Collected data.
+---+

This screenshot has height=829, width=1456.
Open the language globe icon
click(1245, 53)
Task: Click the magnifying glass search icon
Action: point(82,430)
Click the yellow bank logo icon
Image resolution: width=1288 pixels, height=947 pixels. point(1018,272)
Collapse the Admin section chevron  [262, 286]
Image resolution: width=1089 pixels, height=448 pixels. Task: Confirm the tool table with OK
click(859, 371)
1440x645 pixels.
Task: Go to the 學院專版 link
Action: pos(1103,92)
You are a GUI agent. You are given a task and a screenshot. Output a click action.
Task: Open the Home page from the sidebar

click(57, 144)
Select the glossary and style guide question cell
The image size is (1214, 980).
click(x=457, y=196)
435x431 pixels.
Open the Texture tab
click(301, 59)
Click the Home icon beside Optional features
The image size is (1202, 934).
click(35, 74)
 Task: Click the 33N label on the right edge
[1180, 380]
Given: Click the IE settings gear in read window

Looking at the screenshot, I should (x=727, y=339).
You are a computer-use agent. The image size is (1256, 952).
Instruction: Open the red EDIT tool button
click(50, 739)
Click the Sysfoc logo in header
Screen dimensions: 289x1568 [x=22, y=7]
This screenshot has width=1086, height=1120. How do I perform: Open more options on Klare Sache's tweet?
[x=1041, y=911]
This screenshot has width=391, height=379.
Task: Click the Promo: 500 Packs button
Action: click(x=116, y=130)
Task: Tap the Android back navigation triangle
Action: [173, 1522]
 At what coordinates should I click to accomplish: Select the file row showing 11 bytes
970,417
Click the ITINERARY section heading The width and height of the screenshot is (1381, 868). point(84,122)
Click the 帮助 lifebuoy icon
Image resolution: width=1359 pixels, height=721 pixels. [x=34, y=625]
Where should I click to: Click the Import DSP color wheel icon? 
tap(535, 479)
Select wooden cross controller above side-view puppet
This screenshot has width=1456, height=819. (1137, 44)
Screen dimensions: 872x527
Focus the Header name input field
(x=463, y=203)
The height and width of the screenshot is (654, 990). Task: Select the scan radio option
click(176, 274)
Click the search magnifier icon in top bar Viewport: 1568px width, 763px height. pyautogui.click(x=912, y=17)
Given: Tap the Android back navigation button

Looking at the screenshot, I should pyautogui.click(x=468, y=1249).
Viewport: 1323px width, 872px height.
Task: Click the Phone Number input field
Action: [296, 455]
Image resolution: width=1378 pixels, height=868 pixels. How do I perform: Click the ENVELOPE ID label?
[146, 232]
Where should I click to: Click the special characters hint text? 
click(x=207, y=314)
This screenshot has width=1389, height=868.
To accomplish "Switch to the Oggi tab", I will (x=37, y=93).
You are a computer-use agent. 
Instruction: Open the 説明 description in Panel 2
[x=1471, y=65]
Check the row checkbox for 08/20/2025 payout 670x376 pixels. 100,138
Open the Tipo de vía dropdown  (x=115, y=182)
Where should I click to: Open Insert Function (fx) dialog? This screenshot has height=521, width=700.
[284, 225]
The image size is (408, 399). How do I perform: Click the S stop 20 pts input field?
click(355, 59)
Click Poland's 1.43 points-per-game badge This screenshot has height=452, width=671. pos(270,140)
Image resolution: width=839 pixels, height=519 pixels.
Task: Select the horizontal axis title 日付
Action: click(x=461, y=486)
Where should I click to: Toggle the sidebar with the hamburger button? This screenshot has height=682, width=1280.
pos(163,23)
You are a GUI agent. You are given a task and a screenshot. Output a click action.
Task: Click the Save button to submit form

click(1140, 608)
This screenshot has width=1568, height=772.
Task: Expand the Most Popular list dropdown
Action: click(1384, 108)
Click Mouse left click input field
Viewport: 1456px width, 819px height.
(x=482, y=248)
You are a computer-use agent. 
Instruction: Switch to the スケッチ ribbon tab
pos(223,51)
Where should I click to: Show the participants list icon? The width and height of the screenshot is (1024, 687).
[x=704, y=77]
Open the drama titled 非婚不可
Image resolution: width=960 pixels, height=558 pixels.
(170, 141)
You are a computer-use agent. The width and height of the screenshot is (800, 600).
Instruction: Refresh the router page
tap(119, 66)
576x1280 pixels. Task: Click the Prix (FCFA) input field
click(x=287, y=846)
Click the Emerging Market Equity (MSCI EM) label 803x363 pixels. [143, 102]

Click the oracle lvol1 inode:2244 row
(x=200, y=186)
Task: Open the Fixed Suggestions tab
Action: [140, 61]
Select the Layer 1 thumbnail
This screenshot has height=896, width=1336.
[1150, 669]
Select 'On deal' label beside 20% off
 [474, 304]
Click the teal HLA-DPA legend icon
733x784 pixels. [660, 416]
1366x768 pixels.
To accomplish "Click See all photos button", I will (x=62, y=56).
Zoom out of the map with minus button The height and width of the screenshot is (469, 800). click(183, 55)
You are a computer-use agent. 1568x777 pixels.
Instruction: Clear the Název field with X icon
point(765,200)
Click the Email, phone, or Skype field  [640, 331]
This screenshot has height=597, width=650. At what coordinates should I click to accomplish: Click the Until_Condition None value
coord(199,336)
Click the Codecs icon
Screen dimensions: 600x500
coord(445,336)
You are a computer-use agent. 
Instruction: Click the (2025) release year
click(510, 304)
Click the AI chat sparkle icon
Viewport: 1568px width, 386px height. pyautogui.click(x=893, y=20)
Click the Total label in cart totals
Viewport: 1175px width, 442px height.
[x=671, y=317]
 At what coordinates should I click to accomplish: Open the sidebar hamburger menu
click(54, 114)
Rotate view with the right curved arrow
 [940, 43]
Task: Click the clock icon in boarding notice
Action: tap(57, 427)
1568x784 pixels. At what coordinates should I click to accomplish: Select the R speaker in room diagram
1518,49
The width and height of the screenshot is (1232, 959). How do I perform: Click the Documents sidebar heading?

+---+

TASK REQUIREMENTS. Could you retype exactly the lines above, starting at the line that contains "Zoom out of" and ending at the line that contains "Click the Email, phone, or", and nothing more?

RESULT OF THIS EXERCISE.
Zoom out of the map with minus button The height and width of the screenshot is (469, 800). click(183, 55)
You are a computer-use agent. 1568x777 pixels.
Instruction: Clear the Název field with X icon
point(765,200)
Click the Email, phone, or Skype field  [640, 331]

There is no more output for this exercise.